Por Edson Moura
Seis horas da manhã, é hora de
levantar, mas pense num trabalho Hercúleo. Seria tudo mais fácil se naquele
tempo houvesse água jorrando por um chuveiro, coisa que só conheci pessoalmente
depois dos 15 anos. Vamos menino! Deixa de moleza! Era o que dizia minha mãe.
Ela não queria saber se eu passara a madrugada toda recolhendo água à conta
gotas no chão de barro do quintal. Muitos não acreditam, mas eu e meu pai tivemos que cavar um buraco de
aproximadamente 1 metro de profundidade para que a água conseguisse subir até a
torneira, era uma luta conseguir encher um tambr com 30 litros d'agua.
Nos dias de quinta feira, nós,
meu irmão mais velho e eu, íamos às 5 da manhã até uma padaria que vez ou outra
nos dava alguns pães de queijo velhos. No caminho de volta imaginava se teria
sido com um daqueles pães que Davi matou Golias. Provavelmente sim. Bom, mas
vamos falar da escola: A escola era minha alegria, adorava estudar, ficava um
pouco deslocado é claro, pois o colégio ficava num bairro nobre de São Paulo,
no Brooklin, e boa partes dos alunos eram de classe média. (não sei se naquela
época existia essa divisão de classes,para mim era só o rico ou só o favelado)
Mas, deslocado por quê? Ora,
minhas havaianas (hoje é chique usar, mas na minha época de escola era coisa de pobre mesmo), muitas vezes com um prego atravessado numa das tiras que
havia arrebentado, não combinavam com os tênis de marca que os “boyzinhos” usavam, por isso,
sentia vergonha. Mas que se dane, eu vim aqui foi pra estudar (pensava), e se
não passasse de ano com notas boas, minha mãe certamente me submeteria a desagradábilíssima experiência
de apanhar com um fio de ferro. Estudei até onde pude. Repeti a quinta série,
por pura vagabundagem, mas no ano seguinte, mesmo vitimado por um incêndio que
lambeu nosso barraco na favela do Jardim Edith, consegui me superar e ganhei o
prêmio de melhor aluno de todas as quintas séries. Foi motivo de orgulho para
mim, não para minha mãe, que provavelmente só se alegrou pelo fato de eu ter
ganhado todo material escolar da sexta série, com mochila, canetinha, apontador,
e tudo mais. Ah! Talvez meu irmão Vitor tenha se orgulhado.

■ REGISTROS FORNECIDOS:

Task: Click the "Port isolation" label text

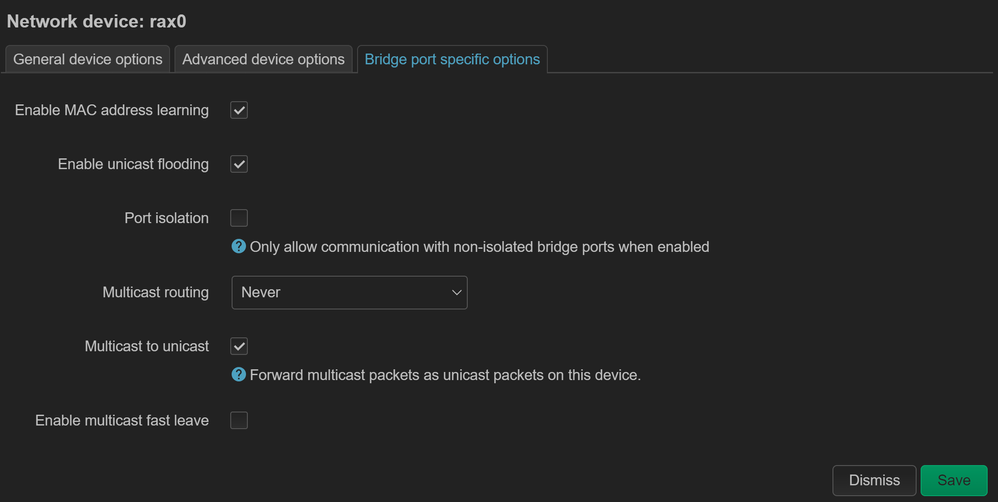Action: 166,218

* * *

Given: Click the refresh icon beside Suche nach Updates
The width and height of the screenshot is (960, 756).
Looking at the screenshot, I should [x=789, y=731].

■ LISTA DE EXERCÍCIOS:
1. Segundo o trecho, em que bairro de São Paulo ficava o colégio?
2. Redigite sem nenhuma mudança as linhas dos registros que vão da linha com "Given: Click the" até a linha com "Looking at the", incluindo as duas.

■ RESPOSTAS DOS EXERCÍCIOS:
1. No Brooklin.

2.
Given: Click the refresh icon beside Suche nach Updates
The width and height of the screenshot is (960, 756).
Looking at the screenshot, I should [x=789, y=731].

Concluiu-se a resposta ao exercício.